Improve comments and bounds checks

microsoft · Nov 23, 2024 · 940f3b0 · 940f3b0
1 parent e8bb833
commit 940f3b0
Showing 1 changed file with 21 additions and 15 deletions.
diff --git a/onnxruntime/contrib_ops/webgpu/bert/multihead_attention.cc b/onnxruntime/contrib_ops/webgpu/bert/multihead_attention.cc
@@ -534,9 +534,6 @@ Status FlashAttentionProgram::GenerateShaderCode(ShaderHelper& shader) const {
 
 fn loadq(slot: u32, q_idx_global : u32, head_idx: u32, sg_id : u32, sg_size : u32)
 {
-    if (q_idx_global >= uniforms.new_sequence_length) {
-        return;
-    }
     // Stored as float16[batch_size,sequence_length,3072] the inputs as per onnx MHA
     // This is the layout if TransferBSDToBNSH has not been run.
     let offset = q_idx_global * (QKV_HEAD_VECTORIZED_SIZE) * NUM_HEADS + QKV_HEAD_VECTORIZED_SIZE * head_idx;
@@ -573,7 +570,7 @@ fn loadv(slot: u32, v_idx_global : u32, head_idx: u32, sg_id: u32, sg_size: u32)
 fn loadAttentionBias(q_row: u32, q_idx_global : u32, k_col: u32, k_idx_global : u32, head_idx: u32)
 {
     // Stored as float16[batch_size,num_heads,new_seq_length,total_sequence_length]

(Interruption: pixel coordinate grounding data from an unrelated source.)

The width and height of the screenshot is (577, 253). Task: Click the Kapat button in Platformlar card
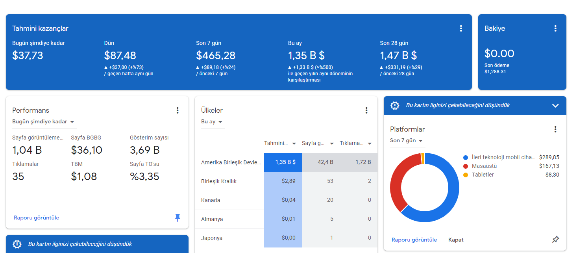tap(456, 240)
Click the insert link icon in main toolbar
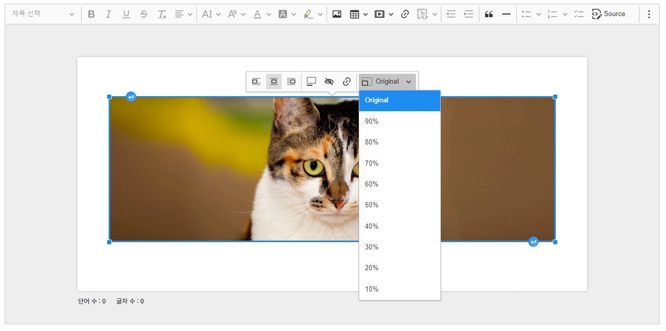Image resolution: width=666 pixels, height=331 pixels. tap(405, 14)
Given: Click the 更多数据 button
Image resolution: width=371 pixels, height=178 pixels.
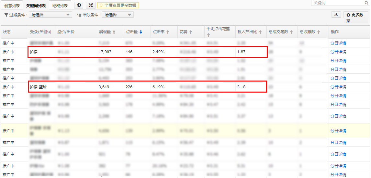Looking at the screenshot, I should point(355,17).
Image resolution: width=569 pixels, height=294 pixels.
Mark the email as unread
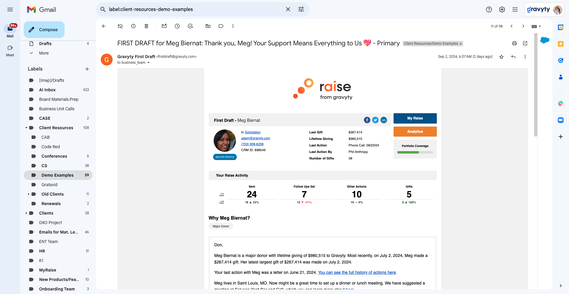click(x=164, y=26)
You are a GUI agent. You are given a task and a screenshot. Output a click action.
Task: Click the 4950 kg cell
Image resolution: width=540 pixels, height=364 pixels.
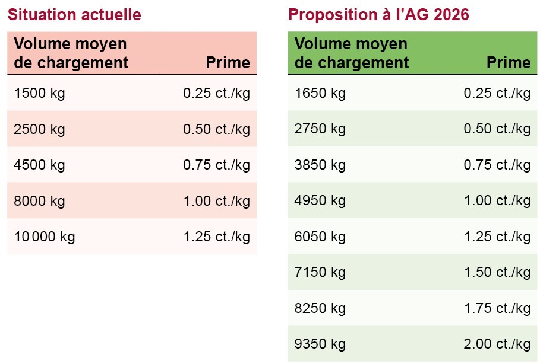[x=320, y=201]
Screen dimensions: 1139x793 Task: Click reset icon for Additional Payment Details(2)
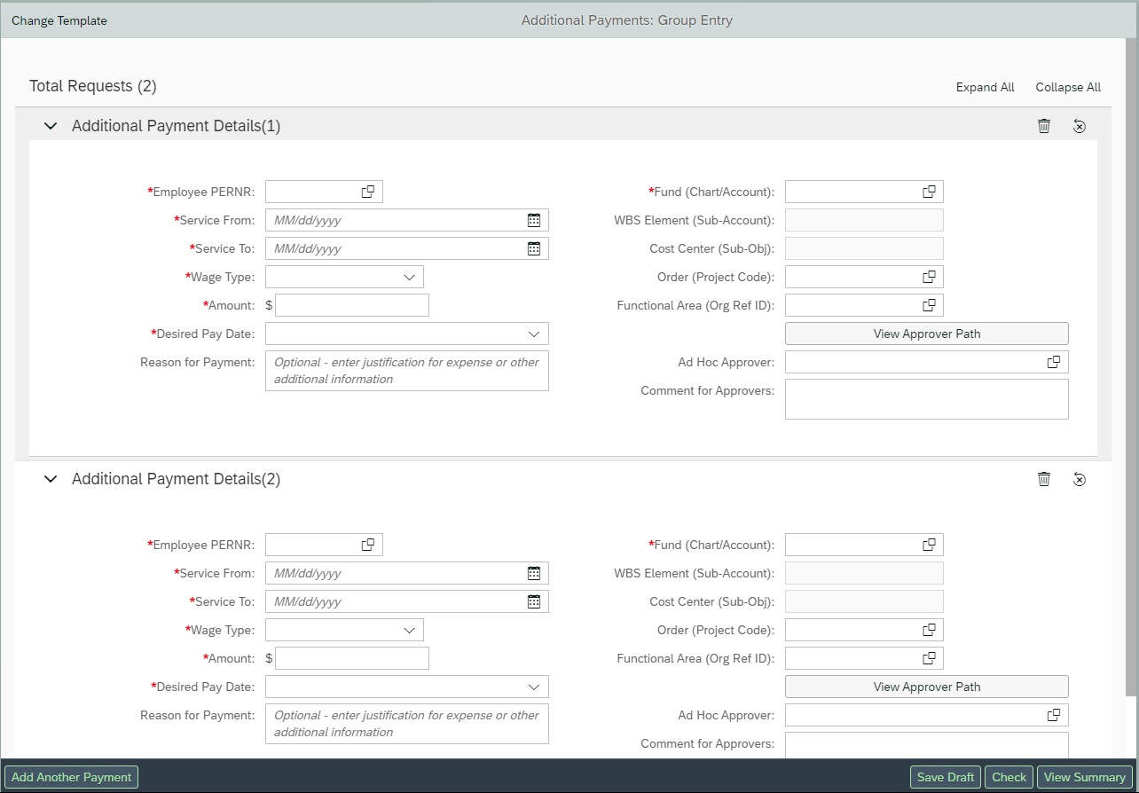(1079, 479)
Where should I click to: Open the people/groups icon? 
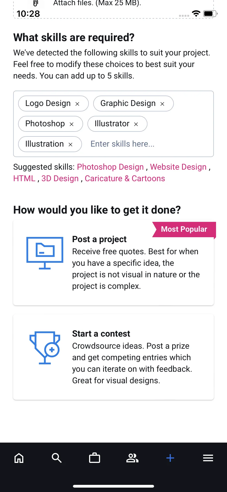pyautogui.click(x=132, y=458)
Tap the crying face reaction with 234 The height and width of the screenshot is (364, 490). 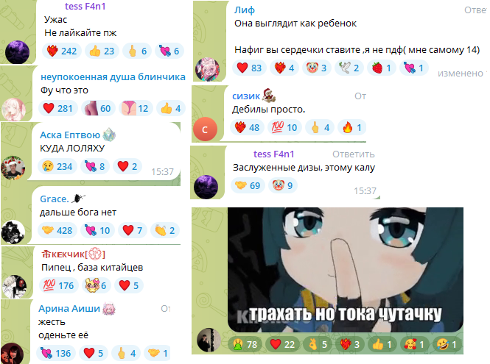[57, 166]

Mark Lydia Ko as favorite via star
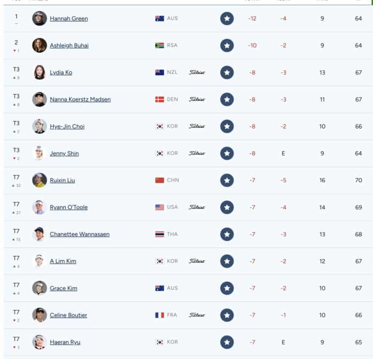pos(227,73)
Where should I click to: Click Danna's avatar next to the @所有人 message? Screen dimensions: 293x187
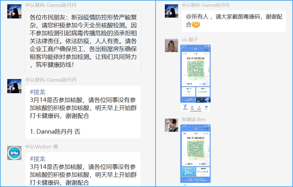(171, 11)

-    if (q_idx_global >= uniforms.new_sequence_length  || k_idx_global >= uniforms.present_sequence_length) {
+    if (q_idx_global >= uniforms.new_sequence_length  || k_idx_global >= uniforms.present_sequence_length || k_col >= TILE_SIZE) {
         qk_tile[q_row][k_col] = 0.0;
         return;
     }
@@ -583,9 +580,6 @@ fn loadAttentionBias(q_row: u32, q_idx_global : u32, k_col: u32, k_idx_global :
 
 fn writeo(slot: u32, o_idx_global : u32, head_idx: u32, sg_id : u32, sg_size : u32)
 {
-    if (o_idx_global >= uniforms.new_sequence_length) {
-        return;
-    }
     // Stored as float16[batch_size,sequence_length,3072]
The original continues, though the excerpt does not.